Write out again only the lines between the one with "Screen dimensions: 1919x864" and the end of the records below, both ends counted, and don't include the pictures.

§ **Dataset records**:
((

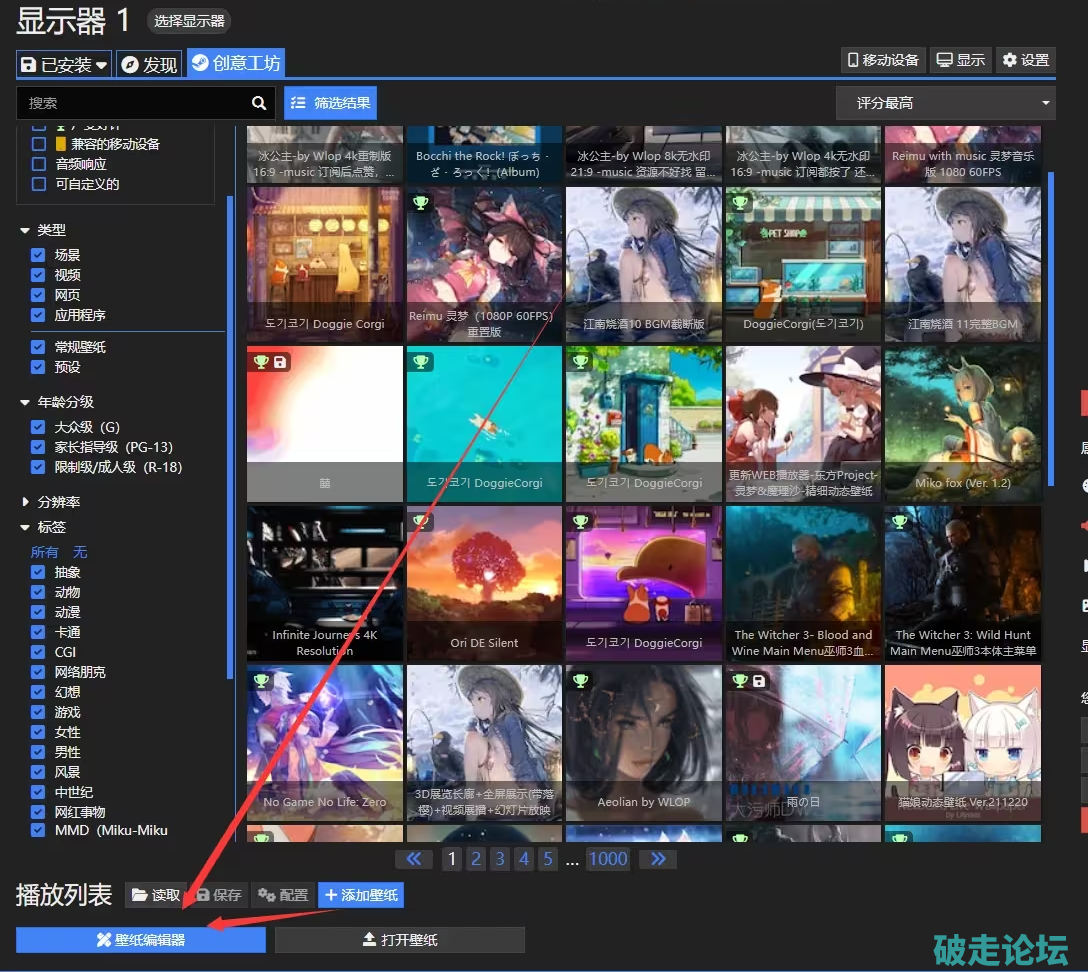Viewport: 1088px width, 972px height.
Task: Click the 打开壁纸 button
Action: click(x=400, y=940)
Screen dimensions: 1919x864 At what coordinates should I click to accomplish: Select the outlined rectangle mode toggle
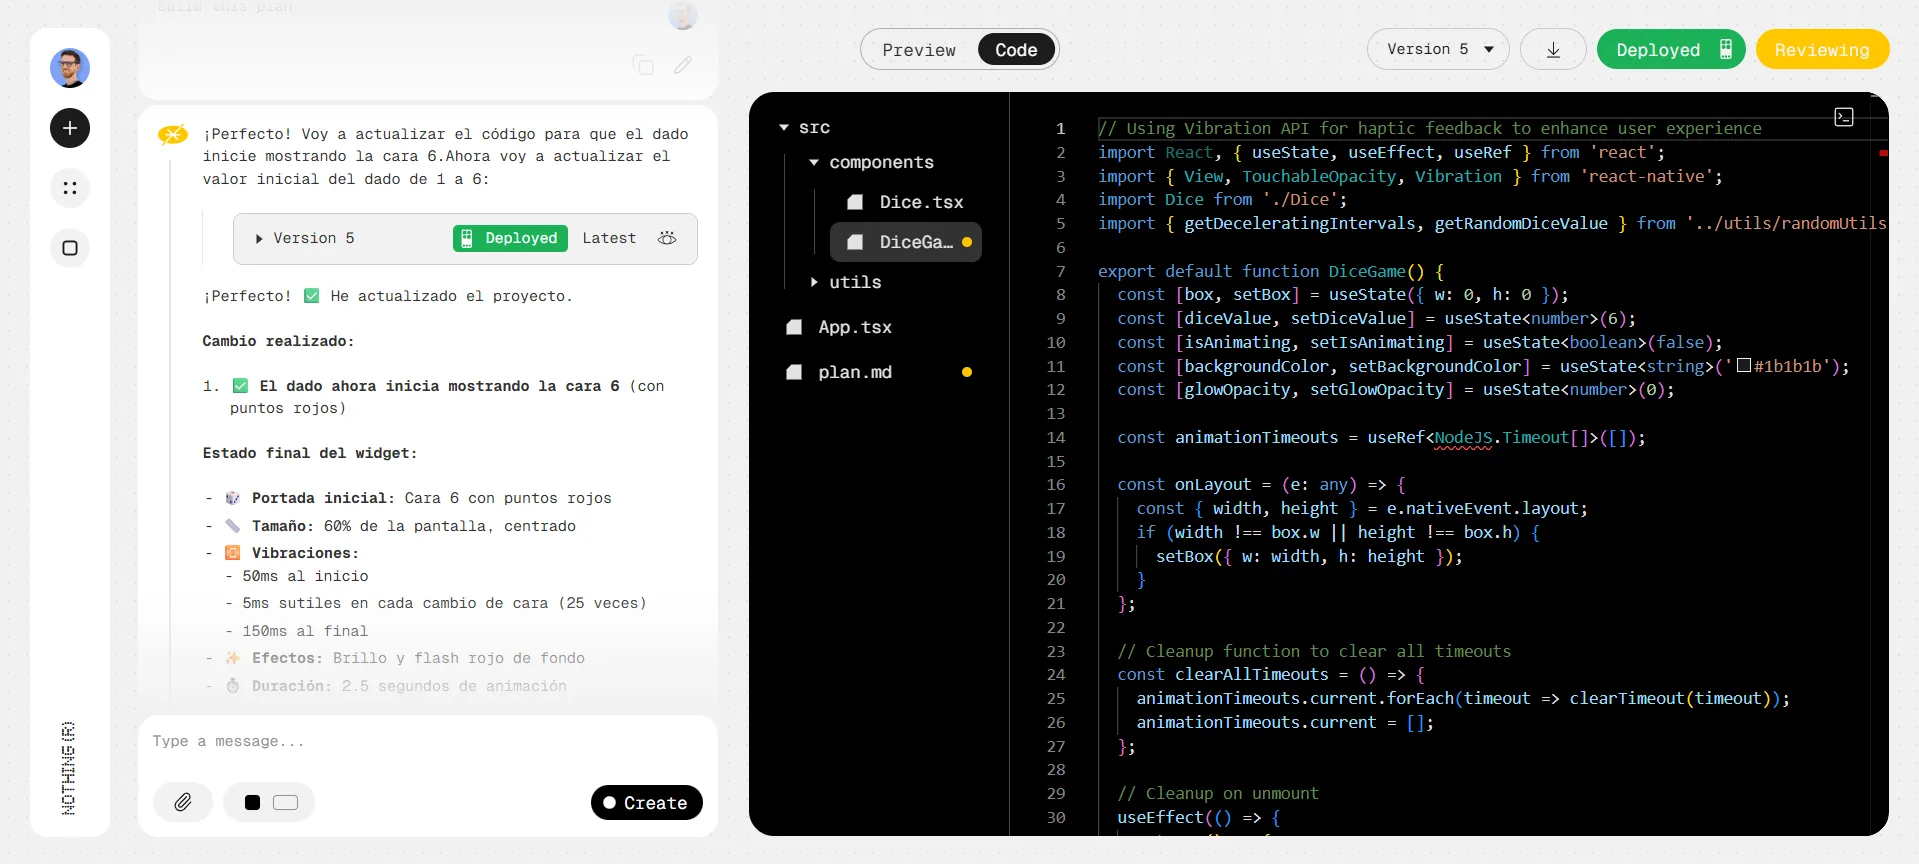[286, 802]
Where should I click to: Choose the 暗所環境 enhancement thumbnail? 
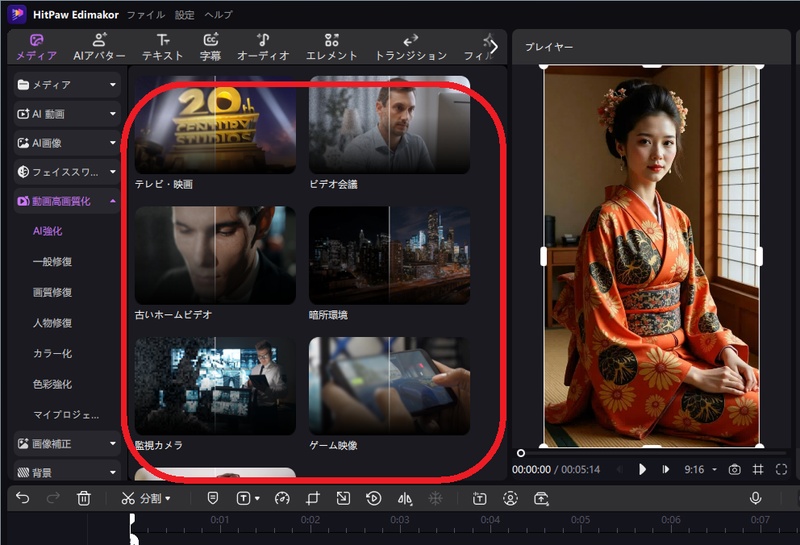pyautogui.click(x=389, y=255)
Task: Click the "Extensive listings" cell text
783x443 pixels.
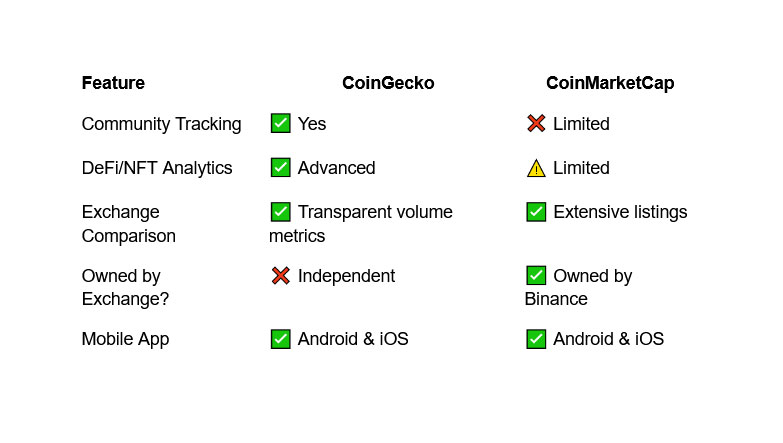Action: (x=620, y=212)
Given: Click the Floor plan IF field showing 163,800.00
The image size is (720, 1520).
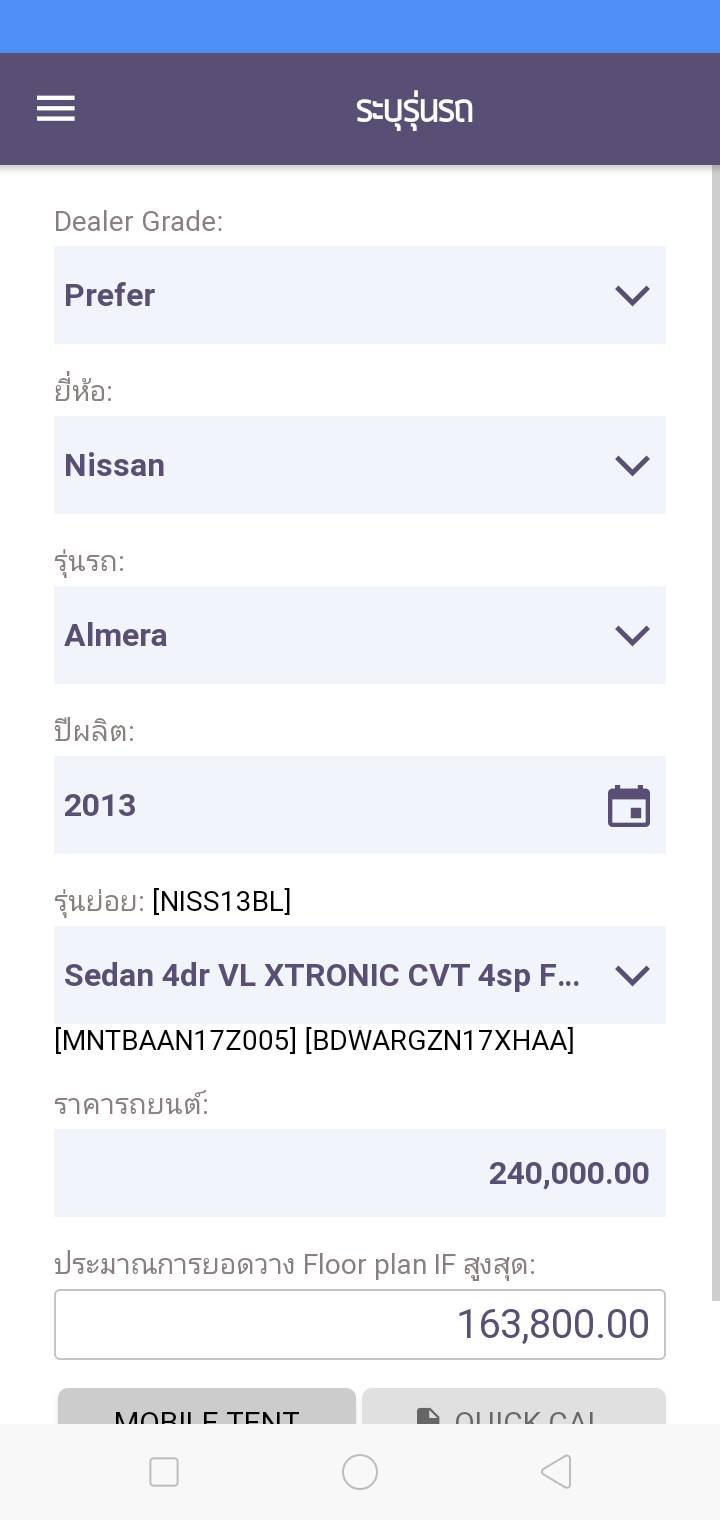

))

§ **Response to this task**:
Screen dimensions: 1919x864 At what coordinates should I click to accomplish: Select the outlined rectangle mode toggle
[286, 802]
Where should I click to: Choose the 暗所環境 enhancement thumbnail? 
pyautogui.click(x=389, y=255)
Task: Click the "Extensive listings" cell text
783x443 pixels.
Action: (x=620, y=212)
Given: Click the Floor plan IF field showing 163,800.00
The image size is (720, 1520).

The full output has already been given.